Conclusions: Clinicians and the lay public differ on the acceptability of paternalistic decision making. Understanding these differences are vital to improving communication between clinicians, patients, and families.


"Ethical Challenges Faced by Providers in Pediatric Death: A Qualitative Thematic Analysis"
Presenter: Stephanie Kukora, MD


Co-authors: Janice Firn, PhD, MSW; Patricia Keefer, MD; Naomi Laventhal, MD, MA
 

Background: Care providers of critically ill patients encounter ethically complex and morally distressing situations in practice. Though ethics committees guide ethical decision-making when conflicts arise in challenging cases, they rarely address routine needs of individual providers. Without ethics education, providers may lack skills necessary to resolve these conflicts or insight to recognize these dilemmas.

Objective: We sought to identify whether providers remark on ethical dilemmas/moral distress without being specifically prompted, when asked to comment on a recent in-hospital pediatric death. We also sought to characterize the nature of dilemmas or distress if found.

Methods: Providers involved in a deceased child’s care in the 24 hours prior to death were electronically surveyed. Questions included demographic information and free-text response. Free-text responses were thematically analyzed in Dedoose.

Results: There were 307 (35%) free-text responses in 879 completed surveys (33% total response rate), regarding the deaths of 138 patients (81% of in-hospital pediatric deaths) from November 2014 to May 2016. Multidisciplinary care team members from diverse hospital units were represented. 52 respondents described ethical challenges and/or moral distress. Disagreement/regret was a major theme, with subthemes of futility, suffering, and “wrong” medical choice made. Failure of shared decision-making was also a major theme, with subthemes of autonomy and best interest, false hope, denial, and misunderstanding/disagreement between the family and medical team. Some providers revealed personal ethical struggles pertaining to their role, including medication provision for pain at the end of life, struggling to be “truthful” while not divulging information inappropriate for their role, and determining when providing comfort care is ethically permissible.

Discussion/Conclusion: Providers experience ethical conflicts with pediatric end-of-life care but may be unwilling or unable to share them candidly. Education assisting staff in identifying and resolving these dilemmas may be helpful. Further support for providers to debrief safely, without criticism or repercussions, may be warranted.

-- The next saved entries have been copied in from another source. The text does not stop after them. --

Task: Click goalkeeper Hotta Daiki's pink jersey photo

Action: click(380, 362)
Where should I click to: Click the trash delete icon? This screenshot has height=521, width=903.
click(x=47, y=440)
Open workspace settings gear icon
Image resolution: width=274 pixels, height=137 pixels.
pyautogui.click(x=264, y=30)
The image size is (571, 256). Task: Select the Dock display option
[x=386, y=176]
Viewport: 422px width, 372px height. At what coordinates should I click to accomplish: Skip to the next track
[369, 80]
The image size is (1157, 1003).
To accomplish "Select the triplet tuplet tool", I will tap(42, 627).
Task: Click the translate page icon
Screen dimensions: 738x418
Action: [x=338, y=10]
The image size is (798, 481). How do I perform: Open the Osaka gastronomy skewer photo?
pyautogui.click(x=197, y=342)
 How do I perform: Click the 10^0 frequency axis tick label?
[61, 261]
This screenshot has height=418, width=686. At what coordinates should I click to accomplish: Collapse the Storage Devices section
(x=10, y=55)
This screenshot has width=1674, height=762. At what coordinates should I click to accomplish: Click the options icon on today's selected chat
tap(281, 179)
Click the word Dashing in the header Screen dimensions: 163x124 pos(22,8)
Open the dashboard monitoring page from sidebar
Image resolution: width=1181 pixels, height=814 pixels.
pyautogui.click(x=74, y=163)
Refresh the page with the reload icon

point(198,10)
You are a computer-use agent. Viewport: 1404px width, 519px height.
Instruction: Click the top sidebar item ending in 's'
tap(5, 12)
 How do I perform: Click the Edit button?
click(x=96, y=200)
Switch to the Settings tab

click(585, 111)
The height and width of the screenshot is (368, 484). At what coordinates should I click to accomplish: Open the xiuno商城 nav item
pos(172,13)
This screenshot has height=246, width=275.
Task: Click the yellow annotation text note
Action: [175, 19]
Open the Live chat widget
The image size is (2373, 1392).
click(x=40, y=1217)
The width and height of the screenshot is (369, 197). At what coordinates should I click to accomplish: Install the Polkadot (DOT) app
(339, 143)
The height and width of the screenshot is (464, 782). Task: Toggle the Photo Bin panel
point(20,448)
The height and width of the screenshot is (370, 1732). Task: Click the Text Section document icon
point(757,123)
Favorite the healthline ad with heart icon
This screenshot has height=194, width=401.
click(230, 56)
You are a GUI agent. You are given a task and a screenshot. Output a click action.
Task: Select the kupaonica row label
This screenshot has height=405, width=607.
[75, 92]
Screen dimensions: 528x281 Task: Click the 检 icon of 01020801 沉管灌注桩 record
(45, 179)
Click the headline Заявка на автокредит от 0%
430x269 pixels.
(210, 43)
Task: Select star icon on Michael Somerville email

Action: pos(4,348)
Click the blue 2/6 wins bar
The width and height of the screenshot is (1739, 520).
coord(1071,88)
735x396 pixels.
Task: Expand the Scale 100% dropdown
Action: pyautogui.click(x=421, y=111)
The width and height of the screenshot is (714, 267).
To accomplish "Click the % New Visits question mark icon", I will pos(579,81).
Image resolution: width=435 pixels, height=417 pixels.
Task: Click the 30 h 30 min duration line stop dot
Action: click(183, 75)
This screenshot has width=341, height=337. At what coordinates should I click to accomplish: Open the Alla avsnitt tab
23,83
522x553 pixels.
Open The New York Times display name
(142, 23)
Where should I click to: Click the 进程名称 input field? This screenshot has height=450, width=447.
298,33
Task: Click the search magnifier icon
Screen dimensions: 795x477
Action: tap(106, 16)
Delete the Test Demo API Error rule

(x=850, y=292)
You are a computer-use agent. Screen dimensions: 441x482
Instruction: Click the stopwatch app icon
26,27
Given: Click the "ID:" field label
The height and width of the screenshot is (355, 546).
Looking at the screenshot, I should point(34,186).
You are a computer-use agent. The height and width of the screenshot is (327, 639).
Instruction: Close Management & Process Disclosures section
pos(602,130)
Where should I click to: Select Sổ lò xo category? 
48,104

"Capacity for Preferences:  An overlooked criterion for resolving ethical dilemmas with incapacitated patients"
Presenters: Jason Adam Wasserman, PhD; Mark Navin, PhD
 

Clinical bioethics traditionally recognizes a hierarchy of procedural standards for determining a patient’s best plan of care. In broad terms, priority is given first to autonomous patients themselves and then to surrogates who utilize substituted judgments to choose as they believe the patient would have chosen. In the absence of good information about what the patient would have wanted, clinical ethicists typically retreat to the “best interest” standard, which represents a relatively objective assessment designed to maximize benefits and/or minimize harms.  In this paper, we argue that “capacity for preferences” is a conceptually distinct and morally salient procedural standard for determining a patient’s best plan of care.  We build our argument on the grounds that 1) that many patients who lack decisional capacity can nevertheless reliably express preferences (an empirical claim); 2) these preferences are distinct from best interest and not reducible to best interest considerations; 3) that capacity for preferences, at a minimum, has moral valence for situations in which best interest is undetermined (and we argue this happens more frequently than commonly recognized); and, finally, 4) that capacity for preferences in incapacitated patients lacking reliable or valid surrogates might even subvert a best interest course of action in some cases.  Some precedent for our analysis can be found in the concept of pediatric assent. However, the idea that patient preferences matter morally has broad application for adult patients, including for those with advanced dementia and other mental illnesses that preclude capacity for decision-making.